------ INFORMATION

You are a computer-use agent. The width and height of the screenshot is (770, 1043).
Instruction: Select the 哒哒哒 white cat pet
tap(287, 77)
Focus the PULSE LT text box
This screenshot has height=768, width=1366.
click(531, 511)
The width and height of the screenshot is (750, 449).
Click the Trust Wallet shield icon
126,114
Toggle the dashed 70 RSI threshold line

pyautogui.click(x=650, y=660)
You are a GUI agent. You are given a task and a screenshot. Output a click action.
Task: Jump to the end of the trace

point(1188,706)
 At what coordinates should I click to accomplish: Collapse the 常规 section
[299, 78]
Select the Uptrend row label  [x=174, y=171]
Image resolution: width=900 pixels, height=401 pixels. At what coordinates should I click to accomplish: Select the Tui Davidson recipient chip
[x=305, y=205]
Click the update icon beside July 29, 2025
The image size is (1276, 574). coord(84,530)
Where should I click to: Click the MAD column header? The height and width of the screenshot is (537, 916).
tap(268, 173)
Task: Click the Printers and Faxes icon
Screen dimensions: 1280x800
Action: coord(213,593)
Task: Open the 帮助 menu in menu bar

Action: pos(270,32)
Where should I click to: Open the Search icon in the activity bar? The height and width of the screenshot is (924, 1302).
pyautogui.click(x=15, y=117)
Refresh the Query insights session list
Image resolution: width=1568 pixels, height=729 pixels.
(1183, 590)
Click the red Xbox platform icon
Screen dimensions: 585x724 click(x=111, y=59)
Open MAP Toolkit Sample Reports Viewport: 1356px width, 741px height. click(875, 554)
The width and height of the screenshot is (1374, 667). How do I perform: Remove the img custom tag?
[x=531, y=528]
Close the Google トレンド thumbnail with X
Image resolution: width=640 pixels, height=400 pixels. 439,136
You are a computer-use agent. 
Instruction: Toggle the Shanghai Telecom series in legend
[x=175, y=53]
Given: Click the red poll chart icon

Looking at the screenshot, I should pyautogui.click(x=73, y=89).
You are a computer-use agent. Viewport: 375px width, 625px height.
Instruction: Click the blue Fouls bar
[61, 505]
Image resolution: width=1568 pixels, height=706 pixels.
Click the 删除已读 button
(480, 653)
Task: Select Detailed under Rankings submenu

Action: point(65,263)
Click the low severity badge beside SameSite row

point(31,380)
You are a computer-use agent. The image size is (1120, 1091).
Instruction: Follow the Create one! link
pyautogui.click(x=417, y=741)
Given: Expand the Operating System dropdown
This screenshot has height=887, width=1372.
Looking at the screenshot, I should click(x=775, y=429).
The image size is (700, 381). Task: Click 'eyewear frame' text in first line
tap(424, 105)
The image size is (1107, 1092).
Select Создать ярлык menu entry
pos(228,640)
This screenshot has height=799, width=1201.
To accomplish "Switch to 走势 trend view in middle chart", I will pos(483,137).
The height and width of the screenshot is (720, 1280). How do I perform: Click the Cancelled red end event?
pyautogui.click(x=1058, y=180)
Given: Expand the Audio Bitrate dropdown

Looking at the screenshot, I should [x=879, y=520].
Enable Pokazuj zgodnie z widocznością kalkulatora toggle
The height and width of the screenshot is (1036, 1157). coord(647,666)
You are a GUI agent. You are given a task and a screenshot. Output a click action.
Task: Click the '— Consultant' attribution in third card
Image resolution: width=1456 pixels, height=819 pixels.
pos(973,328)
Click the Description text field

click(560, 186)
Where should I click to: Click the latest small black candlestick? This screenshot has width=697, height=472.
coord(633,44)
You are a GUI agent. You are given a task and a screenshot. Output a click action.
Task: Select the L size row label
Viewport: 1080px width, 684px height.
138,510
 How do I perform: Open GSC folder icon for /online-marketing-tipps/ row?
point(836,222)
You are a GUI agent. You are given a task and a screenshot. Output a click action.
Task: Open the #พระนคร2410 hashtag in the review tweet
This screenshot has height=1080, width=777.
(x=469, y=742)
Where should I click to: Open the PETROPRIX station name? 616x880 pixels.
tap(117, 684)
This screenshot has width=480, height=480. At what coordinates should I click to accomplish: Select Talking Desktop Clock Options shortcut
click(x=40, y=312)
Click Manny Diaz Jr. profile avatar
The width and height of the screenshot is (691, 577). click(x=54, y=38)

------------

# EXERCISE GOAL:
Print each record word for word.

# RESPONSE:
You are a computer-use agent. The width and height of the screenshot is (770, 1043).
Instruction: Select the 哒哒哒 white cat pet
tap(287, 77)
Focus the PULSE LT text box
This screenshot has height=768, width=1366.
click(531, 511)
The width and height of the screenshot is (750, 449).
Click the Trust Wallet shield icon
126,114
Toggle the dashed 70 RSI threshold line

pyautogui.click(x=650, y=660)
You are a GUI agent. You are given a task and a screenshot. Output a click action.
Task: Jump to the end of the trace

point(1188,706)
 At what coordinates should I click to accomplish: Collapse the 常规 section
[299, 78]
Select the Uptrend row label  [x=174, y=171]
Image resolution: width=900 pixels, height=401 pixels. At what coordinates should I click to accomplish: Select the Tui Davidson recipient chip
[x=305, y=205]
Click the update icon beside July 29, 2025
The image size is (1276, 574). coord(84,530)
Where should I click to: Click the MAD column header? The height and width of the screenshot is (537, 916).
tap(268, 173)
Task: Click the Printers and Faxes icon
Screen dimensions: 1280x800
Action: coord(213,593)
Task: Open the 帮助 menu in menu bar

Action: pos(270,32)
Where should I click to: Open the Search icon in the activity bar? The height and width of the screenshot is (924, 1302).
pyautogui.click(x=15, y=117)
Refresh the Query insights session list
Image resolution: width=1568 pixels, height=729 pixels.
(1183, 590)
Click the red Xbox platform icon
Screen dimensions: 585x724 click(x=111, y=59)
Open MAP Toolkit Sample Reports Viewport: 1356px width, 741px height. click(875, 554)
The width and height of the screenshot is (1374, 667). How do I perform: Remove the img custom tag?
[x=531, y=528]
Close the Google トレンド thumbnail with X
Image resolution: width=640 pixels, height=400 pixels. 439,136
You are a computer-use agent. 
Instruction: Toggle the Shanghai Telecom series in legend
[x=175, y=53]
Given: Click the red poll chart icon

Looking at the screenshot, I should pyautogui.click(x=73, y=89).
You are a computer-use agent. Viewport: 375px width, 625px height.
Instruction: Click the blue Fouls bar
[61, 505]
Image resolution: width=1568 pixels, height=706 pixels.
Click the 删除已读 button
(480, 653)
Task: Select Detailed under Rankings submenu

Action: point(65,263)
Click the low severity badge beside SameSite row

point(31,380)
You are a computer-use agent. The image size is (1120, 1091).
Instruction: Follow the Create one! link
pyautogui.click(x=417, y=741)
Given: Expand the Operating System dropdown
This screenshot has height=887, width=1372.
Looking at the screenshot, I should click(x=775, y=429).
The image size is (700, 381). Task: Click 'eyewear frame' text in first line
tap(424, 105)
The image size is (1107, 1092).
Select Создать ярлык menu entry
pos(228,640)
This screenshot has height=799, width=1201.
To accomplish "Switch to 走势 trend view in middle chart", I will pos(483,137).
The height and width of the screenshot is (720, 1280). How do I perform: Click the Cancelled red end event?
pyautogui.click(x=1058, y=180)
Given: Expand the Audio Bitrate dropdown

Looking at the screenshot, I should [x=879, y=520].
Enable Pokazuj zgodnie z widocznością kalkulatora toggle
The height and width of the screenshot is (1036, 1157). coord(647,666)
You are a GUI agent. You are given a task and a screenshot. Output a click action.
Task: Click the '— Consultant' attribution in third card
Image resolution: width=1456 pixels, height=819 pixels.
pos(973,328)
Click the Description text field

click(560, 186)
Where should I click to: Click the latest small black candlestick? This screenshot has width=697, height=472.
coord(633,44)
You are a GUI agent. You are given a task and a screenshot. Output a click action.
Task: Select the L size row label
Viewport: 1080px width, 684px height.
138,510
 How do I perform: Open GSC folder icon for /online-marketing-tipps/ row?
point(836,222)
You are a GUI agent. You are given a task and a screenshot. Output a click action.
Task: Open the #พระนคร2410 hashtag in the review tweet
This screenshot has height=1080, width=777.
(x=469, y=742)
Where should I click to: Open the PETROPRIX station name? 616x880 pixels.
tap(117, 684)
This screenshot has width=480, height=480. At what coordinates should I click to accomplish: Select Talking Desktop Clock Options shortcut
click(x=40, y=312)
Click Manny Diaz Jr. profile avatar
The width and height of the screenshot is (691, 577). click(x=54, y=38)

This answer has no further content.